Search the material for lines containing the word "formatting", and copy each one.

**Task data:**
=== Begin Enclosure ===
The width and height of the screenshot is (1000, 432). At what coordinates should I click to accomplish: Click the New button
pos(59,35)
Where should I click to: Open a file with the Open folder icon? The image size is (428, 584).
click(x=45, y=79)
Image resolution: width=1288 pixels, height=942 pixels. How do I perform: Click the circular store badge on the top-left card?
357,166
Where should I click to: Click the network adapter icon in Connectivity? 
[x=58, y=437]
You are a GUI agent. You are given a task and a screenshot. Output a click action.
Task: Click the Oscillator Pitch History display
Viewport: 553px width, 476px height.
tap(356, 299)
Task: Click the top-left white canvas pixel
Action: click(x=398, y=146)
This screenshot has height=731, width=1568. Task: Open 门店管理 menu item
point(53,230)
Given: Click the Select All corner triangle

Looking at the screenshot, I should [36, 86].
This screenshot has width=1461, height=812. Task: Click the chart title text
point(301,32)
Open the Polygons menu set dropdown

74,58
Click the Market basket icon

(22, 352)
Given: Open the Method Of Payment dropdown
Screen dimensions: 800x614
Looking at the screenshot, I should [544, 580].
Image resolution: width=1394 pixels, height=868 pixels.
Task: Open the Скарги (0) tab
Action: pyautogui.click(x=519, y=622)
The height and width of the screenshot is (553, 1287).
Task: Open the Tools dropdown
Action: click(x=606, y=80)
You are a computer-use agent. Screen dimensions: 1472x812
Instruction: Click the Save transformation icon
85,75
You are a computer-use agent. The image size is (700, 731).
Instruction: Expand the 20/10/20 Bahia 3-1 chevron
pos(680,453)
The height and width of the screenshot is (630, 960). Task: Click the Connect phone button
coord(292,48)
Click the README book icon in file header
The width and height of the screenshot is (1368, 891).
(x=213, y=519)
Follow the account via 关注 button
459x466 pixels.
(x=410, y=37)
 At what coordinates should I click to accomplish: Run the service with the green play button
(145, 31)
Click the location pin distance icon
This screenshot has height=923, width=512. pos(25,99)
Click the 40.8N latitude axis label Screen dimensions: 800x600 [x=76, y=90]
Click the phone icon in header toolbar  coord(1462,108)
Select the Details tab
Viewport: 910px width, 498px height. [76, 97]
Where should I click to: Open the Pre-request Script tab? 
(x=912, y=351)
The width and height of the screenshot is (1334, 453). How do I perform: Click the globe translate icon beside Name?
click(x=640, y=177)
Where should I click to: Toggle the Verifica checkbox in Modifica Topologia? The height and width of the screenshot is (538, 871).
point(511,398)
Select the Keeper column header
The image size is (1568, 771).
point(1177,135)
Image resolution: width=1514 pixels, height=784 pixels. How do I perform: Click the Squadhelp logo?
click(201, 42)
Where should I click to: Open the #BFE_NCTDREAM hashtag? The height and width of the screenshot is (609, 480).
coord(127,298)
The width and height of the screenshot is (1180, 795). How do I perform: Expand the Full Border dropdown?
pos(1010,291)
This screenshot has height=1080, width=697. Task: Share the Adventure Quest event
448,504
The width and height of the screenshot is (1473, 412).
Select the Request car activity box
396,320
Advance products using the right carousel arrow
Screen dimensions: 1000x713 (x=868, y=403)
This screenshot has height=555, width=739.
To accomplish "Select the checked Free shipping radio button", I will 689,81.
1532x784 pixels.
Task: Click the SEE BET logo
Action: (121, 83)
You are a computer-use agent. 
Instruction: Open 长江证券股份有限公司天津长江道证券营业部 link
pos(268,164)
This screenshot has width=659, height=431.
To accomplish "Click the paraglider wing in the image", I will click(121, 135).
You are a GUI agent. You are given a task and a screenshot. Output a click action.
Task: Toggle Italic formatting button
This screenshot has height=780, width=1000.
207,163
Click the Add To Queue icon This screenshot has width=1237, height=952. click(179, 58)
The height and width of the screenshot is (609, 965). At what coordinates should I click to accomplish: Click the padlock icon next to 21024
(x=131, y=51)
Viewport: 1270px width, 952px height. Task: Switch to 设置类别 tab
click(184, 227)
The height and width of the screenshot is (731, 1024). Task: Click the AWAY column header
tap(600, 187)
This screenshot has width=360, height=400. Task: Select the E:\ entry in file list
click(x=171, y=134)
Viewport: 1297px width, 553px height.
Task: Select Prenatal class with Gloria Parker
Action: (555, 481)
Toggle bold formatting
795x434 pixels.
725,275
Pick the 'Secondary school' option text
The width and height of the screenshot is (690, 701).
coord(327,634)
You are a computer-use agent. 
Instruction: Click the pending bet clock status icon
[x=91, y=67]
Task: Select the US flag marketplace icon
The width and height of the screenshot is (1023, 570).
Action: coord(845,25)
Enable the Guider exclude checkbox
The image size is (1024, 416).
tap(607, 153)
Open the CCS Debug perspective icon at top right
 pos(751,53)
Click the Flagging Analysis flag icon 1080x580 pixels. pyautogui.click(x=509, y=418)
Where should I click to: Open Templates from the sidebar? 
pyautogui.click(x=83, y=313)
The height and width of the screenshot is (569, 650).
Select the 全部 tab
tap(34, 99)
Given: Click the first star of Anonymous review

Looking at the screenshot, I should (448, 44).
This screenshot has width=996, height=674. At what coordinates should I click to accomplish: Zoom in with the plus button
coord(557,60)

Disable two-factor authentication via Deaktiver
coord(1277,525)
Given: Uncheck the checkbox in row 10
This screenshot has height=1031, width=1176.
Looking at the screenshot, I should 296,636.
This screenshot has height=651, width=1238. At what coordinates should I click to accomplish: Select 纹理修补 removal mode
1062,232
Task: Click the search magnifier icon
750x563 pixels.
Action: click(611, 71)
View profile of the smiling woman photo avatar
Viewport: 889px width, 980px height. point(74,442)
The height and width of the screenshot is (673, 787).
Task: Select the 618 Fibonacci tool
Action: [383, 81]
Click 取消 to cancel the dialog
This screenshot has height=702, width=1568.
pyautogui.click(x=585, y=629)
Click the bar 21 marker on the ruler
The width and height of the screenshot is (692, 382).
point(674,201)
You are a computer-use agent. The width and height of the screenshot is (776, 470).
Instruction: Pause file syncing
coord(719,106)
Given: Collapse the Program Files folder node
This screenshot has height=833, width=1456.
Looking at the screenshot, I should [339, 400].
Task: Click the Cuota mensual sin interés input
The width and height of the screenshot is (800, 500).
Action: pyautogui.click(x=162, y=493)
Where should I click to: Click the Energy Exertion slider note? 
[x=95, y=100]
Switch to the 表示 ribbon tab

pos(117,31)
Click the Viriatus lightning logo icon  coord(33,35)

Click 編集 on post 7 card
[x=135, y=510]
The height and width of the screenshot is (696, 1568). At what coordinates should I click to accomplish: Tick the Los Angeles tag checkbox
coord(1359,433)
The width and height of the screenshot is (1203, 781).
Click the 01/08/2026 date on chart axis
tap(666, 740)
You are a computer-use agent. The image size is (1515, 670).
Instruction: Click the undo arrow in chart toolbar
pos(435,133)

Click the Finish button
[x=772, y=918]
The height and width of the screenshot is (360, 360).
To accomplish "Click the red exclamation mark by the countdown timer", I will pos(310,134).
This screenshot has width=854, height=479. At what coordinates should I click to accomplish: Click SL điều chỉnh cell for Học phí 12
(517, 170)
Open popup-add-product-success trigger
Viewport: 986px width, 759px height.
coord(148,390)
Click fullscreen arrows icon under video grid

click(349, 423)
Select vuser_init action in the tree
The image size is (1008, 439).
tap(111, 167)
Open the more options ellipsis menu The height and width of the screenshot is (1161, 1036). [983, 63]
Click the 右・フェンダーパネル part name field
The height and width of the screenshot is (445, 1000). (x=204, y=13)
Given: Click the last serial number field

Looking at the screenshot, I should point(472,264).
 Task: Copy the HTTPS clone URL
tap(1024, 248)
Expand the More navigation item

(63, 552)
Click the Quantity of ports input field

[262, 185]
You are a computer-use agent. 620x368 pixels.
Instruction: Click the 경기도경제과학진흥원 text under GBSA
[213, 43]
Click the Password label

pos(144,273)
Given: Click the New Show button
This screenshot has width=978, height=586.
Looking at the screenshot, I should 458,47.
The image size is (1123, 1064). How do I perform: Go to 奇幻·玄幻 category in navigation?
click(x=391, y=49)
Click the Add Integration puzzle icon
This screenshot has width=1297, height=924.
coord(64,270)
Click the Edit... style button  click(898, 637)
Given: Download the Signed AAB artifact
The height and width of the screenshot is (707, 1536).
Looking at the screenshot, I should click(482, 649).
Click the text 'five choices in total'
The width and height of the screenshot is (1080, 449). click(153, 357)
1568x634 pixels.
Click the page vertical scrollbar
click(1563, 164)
=== End Enclosure ===
**Output of the exercise:**
Task: Toggle Italic formatting button
Toggle bold formatting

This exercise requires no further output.